- Source text
------------------------------------

I should have put this first but it is kind of boring so here it is where you can skip it. We’ll try to stick to best practices and design for scalability, redundancy, and reliability but we have a very small team (1 unless you want to join—hint hint) so we’ll feel free to take shortcuts where there is a payoff. Also in the best iterative practices we may knowingly hack something first to see if it’s worth spending more time to do right.

Wouldn’t it be nice if you picked up your tablet in the morning and had a recommended reading list waiting, filled with things you might find interesting—a list tuned to your recent reading? A list that reflected your separate interests. Even better if the list could be generated automatically without making you do anything out of your routine?

Wouldn’t it be nice if the web were organized by subject and you could navigate it by narrowing or opening your focus? How about being able to veer in a new direction by looking at related subjects? Wouldn’t it be great if any page you visited could work as a jumping off point into this web guide? Wouldn’t if be nice if every page visited was a magnet for similar pages so you could see other things written on the same subject? For that matter wouldn’t it be great if every page came with a link to its closest match on wikipedia or other more appropriate authoritative source?

Why aren’t links highlighted in some way to flag ones that are likely to interest you or match recent searches? Then maybe when you get to a page from Google you’d see the link to your answer instead of having to go back and refine your search.

Don’t get me wrong, search is great but can you imagine going to the library and having only a search prompt to do your research? Search fits a lot of our information discovery needs but it shouldn’t be our only tool. In the next few posts I’ll flesh out the applications on the above wishlist.

The bases of ML techniques are algorithms and features. Algorithms like clustering, similarity, categorization, need to consume descriptions of data expressed in features. The best choice of features to measure can make all the difference.

Features:

• Words: If you think about it words are extremely simple features to use but not always the most precise. You only have to look at how many synonyms a word has to see how fuzzy its meaning is. Does “bad” mean bad or good? Tough to say without more context. There are a lot of words that have almost no meaning except to structure a sentence—words like “the”, “and”, “so”, & etc. We have ways of weeding these words out but the impreciseness of what is left is still an issue.
• Concepts: These are more precise than words but also much more difficult to extract. Two completely different words can belong to the same concept as with synonyms but you can extend the idea of a concept to include acronyms, slang, and jargon that can’t be found in a dictionary. An Ice Cream Sandwich can be either a cold treat or a particular release of a mobile OS and it’s an interesting thought experiment to decide how to tell the difference using ML.
• Frequency: Some algorithms use frequency attached to features, others do not. It may be more important to note if a feature exists than it is to count how many exist. For instance a word with a capitol letter is a good candidate for a proper noun even if there are several caps in the word.

------------------------------------

- Provided data

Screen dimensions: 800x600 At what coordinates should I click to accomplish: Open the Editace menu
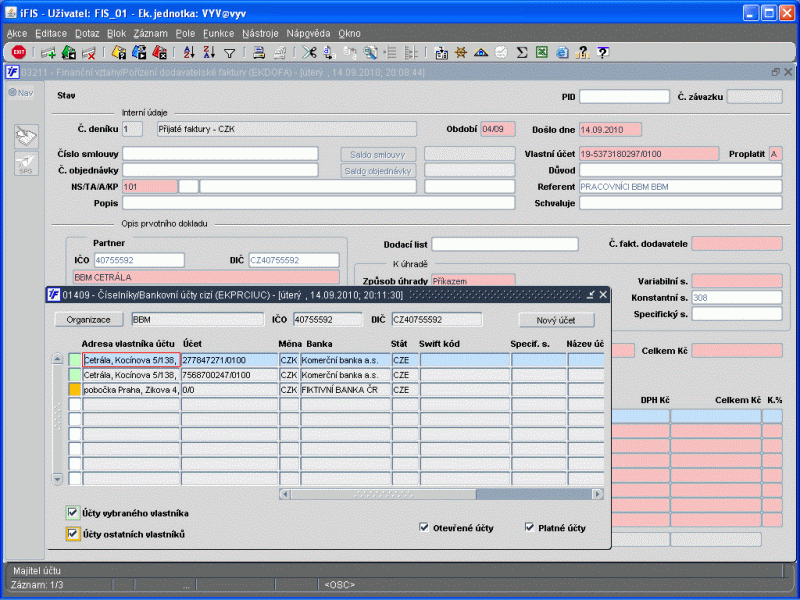[x=50, y=33]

------------------------------------

- Task list
1. Rewrite the text about web discovery from "Why aren’t links" up to and including "all the difference.", replacing "library" with "bookstore".
2. According to the text about web discovery, what are the bases of ML techniques?

- Solutions to the problems
1.
Why aren’t links highlighted in some way to flag ones that are likely to interest you or match recent searches? Then maybe when you get to a page from Google you’d see the link to your answer instead of having to go back and refine your search.

Don’t get me wrong, search is great but can you imagine going to the bookstore and having only a search prompt to do your research? Search fits a lot of our information discovery needs but it shouldn’t be our only tool. In the next few posts I’ll flesh out the applications on the above wishlist.

The bases of ML techniques are algorithms and features. Algorithms like clustering, similarity, categorization, need to consume descriptions of data expressed in features. The best choice of features to measure can make all the difference.

2. Algorithms and features.